I'd call that a bargain. This isn't quite exactly what we do at home, but it's the same idea. We probably watch way too much TV, but it doesn't cost us very much.
I don't see much of a reason to pirate anymore unless you're getting media not available legally in your country or you're just a cheapass.
There is no good reason for programs to be exclusive to a single streaming service: if I want to watch Game Of Thrones legally, I have only one provider I can go to (and Netflix cancelling Marco Polo after two seasons and twenty million dollars tells you how realistic substitution is in these situations), which makes it a pretty near total monopoly except for piracy.
I don't really understand how this is a monopoly.

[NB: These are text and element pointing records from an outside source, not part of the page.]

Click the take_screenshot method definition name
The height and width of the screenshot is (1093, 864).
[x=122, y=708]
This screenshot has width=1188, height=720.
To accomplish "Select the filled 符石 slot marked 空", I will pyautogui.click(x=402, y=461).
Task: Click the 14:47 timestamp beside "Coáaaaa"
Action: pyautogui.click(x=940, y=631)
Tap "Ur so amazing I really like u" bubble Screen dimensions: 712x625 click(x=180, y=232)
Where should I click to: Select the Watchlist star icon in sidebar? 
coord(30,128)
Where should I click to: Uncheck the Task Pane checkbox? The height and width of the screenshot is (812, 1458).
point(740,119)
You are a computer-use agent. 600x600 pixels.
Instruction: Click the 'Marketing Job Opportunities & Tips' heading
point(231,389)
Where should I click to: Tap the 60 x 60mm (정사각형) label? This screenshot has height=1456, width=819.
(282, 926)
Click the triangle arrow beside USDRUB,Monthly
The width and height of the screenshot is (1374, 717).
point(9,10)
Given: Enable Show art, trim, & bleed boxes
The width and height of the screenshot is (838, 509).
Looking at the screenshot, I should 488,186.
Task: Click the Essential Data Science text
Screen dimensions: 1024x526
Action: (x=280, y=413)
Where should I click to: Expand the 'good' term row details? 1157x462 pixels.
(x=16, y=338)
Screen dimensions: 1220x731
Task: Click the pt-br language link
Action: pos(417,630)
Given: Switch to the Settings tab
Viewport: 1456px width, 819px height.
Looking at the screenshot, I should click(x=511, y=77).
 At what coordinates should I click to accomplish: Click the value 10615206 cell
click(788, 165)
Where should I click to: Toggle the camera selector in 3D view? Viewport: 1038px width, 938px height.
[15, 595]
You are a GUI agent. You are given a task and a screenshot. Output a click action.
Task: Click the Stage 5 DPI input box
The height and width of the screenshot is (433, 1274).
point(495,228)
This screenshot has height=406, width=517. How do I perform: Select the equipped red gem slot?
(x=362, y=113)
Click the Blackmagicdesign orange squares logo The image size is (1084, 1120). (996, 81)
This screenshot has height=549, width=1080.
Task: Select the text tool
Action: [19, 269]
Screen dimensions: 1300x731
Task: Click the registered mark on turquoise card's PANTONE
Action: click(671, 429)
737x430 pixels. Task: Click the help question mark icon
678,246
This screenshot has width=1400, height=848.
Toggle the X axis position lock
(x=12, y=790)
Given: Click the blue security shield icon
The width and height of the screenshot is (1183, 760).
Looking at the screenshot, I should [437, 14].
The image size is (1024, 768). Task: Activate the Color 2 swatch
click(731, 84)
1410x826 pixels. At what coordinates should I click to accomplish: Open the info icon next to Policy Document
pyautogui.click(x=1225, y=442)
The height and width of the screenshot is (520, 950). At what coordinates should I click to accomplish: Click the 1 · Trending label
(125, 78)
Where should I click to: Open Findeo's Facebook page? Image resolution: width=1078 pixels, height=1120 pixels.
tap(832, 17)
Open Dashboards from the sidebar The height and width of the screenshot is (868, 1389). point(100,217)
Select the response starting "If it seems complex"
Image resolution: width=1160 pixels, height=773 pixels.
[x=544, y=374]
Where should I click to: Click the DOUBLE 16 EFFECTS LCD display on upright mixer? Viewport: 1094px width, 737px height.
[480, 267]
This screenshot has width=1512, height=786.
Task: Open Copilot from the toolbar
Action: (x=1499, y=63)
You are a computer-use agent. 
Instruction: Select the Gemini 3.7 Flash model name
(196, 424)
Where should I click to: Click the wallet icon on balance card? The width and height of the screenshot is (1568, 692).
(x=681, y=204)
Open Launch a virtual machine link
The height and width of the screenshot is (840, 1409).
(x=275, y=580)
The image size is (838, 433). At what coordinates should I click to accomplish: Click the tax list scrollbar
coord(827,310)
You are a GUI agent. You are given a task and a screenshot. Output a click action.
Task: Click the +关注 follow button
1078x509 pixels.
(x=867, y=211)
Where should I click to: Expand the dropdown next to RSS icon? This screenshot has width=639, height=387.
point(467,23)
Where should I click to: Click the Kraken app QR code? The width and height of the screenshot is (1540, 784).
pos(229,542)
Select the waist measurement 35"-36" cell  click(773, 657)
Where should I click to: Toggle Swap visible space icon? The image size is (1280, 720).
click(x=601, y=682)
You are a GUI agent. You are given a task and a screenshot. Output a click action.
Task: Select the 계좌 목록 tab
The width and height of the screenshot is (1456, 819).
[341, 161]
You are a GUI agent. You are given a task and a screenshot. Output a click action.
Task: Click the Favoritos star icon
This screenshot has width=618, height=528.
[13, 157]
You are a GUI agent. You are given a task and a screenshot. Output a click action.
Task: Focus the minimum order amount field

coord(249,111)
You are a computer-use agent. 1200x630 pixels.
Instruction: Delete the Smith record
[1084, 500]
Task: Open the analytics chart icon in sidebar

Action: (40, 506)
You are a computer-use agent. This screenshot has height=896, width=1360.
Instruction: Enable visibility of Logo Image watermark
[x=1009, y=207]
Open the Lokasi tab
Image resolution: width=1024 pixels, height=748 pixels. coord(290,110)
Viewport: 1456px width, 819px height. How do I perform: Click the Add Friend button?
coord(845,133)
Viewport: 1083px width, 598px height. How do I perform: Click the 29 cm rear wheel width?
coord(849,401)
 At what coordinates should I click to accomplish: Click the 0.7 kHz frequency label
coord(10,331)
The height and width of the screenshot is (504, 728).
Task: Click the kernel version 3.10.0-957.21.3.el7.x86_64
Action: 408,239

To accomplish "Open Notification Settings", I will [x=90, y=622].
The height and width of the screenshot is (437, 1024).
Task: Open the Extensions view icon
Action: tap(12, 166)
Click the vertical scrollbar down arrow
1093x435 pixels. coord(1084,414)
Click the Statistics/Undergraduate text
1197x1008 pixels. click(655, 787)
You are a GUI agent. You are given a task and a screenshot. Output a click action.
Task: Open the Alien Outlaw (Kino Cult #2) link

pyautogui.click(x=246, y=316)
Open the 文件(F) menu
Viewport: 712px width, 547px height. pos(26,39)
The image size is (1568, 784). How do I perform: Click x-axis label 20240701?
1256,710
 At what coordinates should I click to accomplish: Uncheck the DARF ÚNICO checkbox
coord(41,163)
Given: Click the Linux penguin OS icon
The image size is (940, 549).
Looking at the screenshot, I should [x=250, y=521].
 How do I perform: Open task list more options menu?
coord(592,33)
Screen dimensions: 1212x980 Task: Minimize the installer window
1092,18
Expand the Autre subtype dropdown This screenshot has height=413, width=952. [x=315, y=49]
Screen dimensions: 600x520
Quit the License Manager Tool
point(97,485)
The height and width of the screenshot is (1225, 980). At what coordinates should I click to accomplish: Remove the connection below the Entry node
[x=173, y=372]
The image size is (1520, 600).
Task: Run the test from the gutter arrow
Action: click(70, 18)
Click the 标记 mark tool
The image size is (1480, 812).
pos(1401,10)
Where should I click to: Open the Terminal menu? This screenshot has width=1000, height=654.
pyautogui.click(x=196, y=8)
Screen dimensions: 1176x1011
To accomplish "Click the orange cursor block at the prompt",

Of course there need to be exclusives, or there's no reason to subscribe to Service A over Service B. Exclusives are not monopolies. Do you expect to be able to buy any book from any publisher? Is Kroger not selling Walmart brand peanut butter a monopoly? If you really want a particular show, a particular book, or a particular brand of peanut butter you will go to the company that sells it, which is why they sell it in the first place. This is not a Luxottica or Comcast situation.
The Expanse
You should watch The Expanse. Everyone should watch The Expanse.